Which means early Todd Terry tracks, acid house classics (check Armando's "Land Of Confusion" or Sleazy D's "I've Lost Control"), and the really old, inspired house classics like Marshal Jefferson's "Move Your Body" or J.M. Silk's "Music Is The Key". I'll occasionally choose some mid-nineties Chicago-revivalist stuff as well, but the only nineties-era artist I find myself returning to with frequency is Curtis Jones aka Cajual and best of all aka Green Velvet.
It was while listening to some authentic '88 era acid house that I suddenly stopped and asked myself: "How the fuck was this popular? This is some of the hardest music ever!" Original wave of acid house was both as intensely amusical and scary as the successive waves of acid proliferation (Hardfloor style acid trance, psychedelic trance, filthy acid techno etc.), and yet people still refer to '88 and the Summer Of Love as the most obvious example of dance music as cultural-event-crossover.

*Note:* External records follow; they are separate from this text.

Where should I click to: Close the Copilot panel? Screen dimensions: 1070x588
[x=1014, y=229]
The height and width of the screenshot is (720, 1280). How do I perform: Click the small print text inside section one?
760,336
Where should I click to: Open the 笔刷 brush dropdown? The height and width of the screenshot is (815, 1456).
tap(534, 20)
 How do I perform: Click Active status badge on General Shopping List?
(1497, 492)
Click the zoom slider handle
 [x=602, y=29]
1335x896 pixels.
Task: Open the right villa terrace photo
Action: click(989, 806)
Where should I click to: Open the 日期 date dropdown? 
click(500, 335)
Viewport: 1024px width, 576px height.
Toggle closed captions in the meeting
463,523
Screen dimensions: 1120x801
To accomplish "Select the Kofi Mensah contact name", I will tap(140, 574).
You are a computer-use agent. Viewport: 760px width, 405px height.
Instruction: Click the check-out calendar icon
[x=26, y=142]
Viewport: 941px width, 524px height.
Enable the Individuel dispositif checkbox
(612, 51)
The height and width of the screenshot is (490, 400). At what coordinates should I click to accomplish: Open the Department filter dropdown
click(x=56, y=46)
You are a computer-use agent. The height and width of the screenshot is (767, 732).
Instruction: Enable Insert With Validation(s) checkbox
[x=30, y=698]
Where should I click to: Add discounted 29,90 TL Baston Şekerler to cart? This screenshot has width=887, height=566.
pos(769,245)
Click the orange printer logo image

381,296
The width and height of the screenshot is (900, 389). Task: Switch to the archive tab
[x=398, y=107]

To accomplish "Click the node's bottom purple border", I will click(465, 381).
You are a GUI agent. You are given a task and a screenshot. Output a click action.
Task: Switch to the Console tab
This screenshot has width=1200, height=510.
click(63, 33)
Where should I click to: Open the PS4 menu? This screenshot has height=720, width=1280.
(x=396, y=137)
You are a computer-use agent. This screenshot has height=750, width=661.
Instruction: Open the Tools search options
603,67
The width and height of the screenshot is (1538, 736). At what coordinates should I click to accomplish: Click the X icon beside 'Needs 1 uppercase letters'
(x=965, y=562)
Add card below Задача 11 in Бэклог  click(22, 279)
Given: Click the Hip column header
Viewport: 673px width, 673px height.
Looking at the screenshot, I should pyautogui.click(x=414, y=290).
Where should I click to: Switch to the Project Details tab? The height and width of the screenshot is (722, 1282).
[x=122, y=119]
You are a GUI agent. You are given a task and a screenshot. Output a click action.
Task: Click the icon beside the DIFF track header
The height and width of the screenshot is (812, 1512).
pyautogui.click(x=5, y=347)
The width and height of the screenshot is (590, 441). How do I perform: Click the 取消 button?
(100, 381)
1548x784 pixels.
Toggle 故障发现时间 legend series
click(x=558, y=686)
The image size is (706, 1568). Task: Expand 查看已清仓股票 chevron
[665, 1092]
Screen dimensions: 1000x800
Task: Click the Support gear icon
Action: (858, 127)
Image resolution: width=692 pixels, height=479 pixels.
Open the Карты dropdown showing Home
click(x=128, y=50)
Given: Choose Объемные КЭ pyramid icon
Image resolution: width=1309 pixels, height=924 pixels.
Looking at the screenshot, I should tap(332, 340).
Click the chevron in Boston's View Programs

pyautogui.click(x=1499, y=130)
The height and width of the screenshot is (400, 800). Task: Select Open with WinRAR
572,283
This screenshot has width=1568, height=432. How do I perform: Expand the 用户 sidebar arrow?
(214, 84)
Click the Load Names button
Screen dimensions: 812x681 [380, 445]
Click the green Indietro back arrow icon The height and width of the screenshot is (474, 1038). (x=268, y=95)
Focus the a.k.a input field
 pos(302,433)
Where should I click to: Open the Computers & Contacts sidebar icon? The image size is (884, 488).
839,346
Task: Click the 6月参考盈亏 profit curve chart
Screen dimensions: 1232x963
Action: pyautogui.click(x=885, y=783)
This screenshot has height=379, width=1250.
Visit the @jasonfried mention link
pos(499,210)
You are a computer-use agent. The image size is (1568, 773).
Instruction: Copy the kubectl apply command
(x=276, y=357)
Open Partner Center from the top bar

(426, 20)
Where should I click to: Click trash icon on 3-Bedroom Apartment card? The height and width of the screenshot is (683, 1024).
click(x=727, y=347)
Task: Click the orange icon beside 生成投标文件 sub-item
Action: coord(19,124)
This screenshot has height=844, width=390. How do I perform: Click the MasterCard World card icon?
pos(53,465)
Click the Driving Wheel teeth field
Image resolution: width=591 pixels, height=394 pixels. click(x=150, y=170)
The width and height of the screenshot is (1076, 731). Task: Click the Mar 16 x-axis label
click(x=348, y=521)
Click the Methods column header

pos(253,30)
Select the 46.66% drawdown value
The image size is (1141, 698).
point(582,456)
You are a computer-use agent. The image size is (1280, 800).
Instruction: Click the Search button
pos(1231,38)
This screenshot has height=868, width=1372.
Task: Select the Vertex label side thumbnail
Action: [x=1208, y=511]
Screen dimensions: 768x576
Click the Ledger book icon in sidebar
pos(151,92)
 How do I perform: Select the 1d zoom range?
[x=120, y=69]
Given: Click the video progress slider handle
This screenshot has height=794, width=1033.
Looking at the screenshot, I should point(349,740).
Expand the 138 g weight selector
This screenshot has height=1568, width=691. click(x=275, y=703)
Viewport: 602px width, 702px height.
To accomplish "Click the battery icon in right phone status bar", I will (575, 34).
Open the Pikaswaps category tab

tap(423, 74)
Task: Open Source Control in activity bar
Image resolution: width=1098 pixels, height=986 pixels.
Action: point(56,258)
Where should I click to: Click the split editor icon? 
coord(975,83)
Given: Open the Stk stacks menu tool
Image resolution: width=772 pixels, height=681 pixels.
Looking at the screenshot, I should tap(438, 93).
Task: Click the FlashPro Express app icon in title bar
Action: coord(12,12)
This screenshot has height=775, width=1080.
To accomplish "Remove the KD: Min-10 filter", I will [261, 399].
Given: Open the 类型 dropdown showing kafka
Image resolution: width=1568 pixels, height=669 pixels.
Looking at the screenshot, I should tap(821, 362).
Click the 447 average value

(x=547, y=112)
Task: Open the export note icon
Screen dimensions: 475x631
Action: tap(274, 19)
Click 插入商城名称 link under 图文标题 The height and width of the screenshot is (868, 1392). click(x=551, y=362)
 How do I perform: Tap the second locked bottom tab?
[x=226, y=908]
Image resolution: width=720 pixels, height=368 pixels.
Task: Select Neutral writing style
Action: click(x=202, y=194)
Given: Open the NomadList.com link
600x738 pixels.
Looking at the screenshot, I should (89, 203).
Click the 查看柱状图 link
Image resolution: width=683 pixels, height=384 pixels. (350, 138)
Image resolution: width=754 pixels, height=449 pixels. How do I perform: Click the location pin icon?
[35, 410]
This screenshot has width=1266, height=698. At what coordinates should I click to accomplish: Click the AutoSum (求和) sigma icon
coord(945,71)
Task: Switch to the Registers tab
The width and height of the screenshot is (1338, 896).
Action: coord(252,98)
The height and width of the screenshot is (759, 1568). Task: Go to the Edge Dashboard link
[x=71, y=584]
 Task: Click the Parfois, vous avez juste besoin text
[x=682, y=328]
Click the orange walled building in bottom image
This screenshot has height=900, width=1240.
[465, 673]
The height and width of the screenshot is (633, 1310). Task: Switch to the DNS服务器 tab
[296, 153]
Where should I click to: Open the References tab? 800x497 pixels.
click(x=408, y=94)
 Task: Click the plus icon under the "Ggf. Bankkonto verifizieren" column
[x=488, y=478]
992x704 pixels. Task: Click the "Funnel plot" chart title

Maybe the associated concept of rave crossed over into the cultural consciousness, but acid house, with its harsh acid riffs and cyborg narratives, simply disappeared under the weight of the more instantly inviting Italo-house and the instant rush of hardcore.
The specific sound of the Roland 303 synthesiser has gone on to be a staple in much of dance music, but the robotic funkiness and minimalist scaremongering of acid house has rarely been retapped, fans of the four-four beat prefering the soulfulness of US garage, or the spaciness of trance, or the out-and-out blitzkreig of gabba. It occupates however a rare but wonderful interzone between those spaces that is ripe for exploitation by nineties curators. If anyone has dramatically resurrected the spirit of acid house, it's Jones in his Green Velvet guise.
The basic Green Velvet template, particularly for his earlier tracks, is instantly identifiable - a remorseless kickdrum, maybe a low 303 pulse and Curtis or a sampled speaker droning a sordid narrative on top. Pretty sparse then. It's the very sparseness of his formula though that allows each track to sound individually relevatory through the addition or subtraction of a single detail. 95's "Flash" (a guided tour for parents around a debauched club - "We call this gas nitrous oxiiiiiiiide") is totally amusical, little more than a punishing kick drum and a military cacophony of snares, over which Curtis plays the role of a detached, ironic tourguide. The important distinction is that Curtis's absolute minimalism doesn't simply recreate the Euro-funklessness of similarly spare house derivatives like nu-nrg. Sure the kickdrums Curtis employs on his Green Velvet tracks are punishing, but the hi-hats (deliberately missing on "Flash") are as lascivious as on any Masters At Work track.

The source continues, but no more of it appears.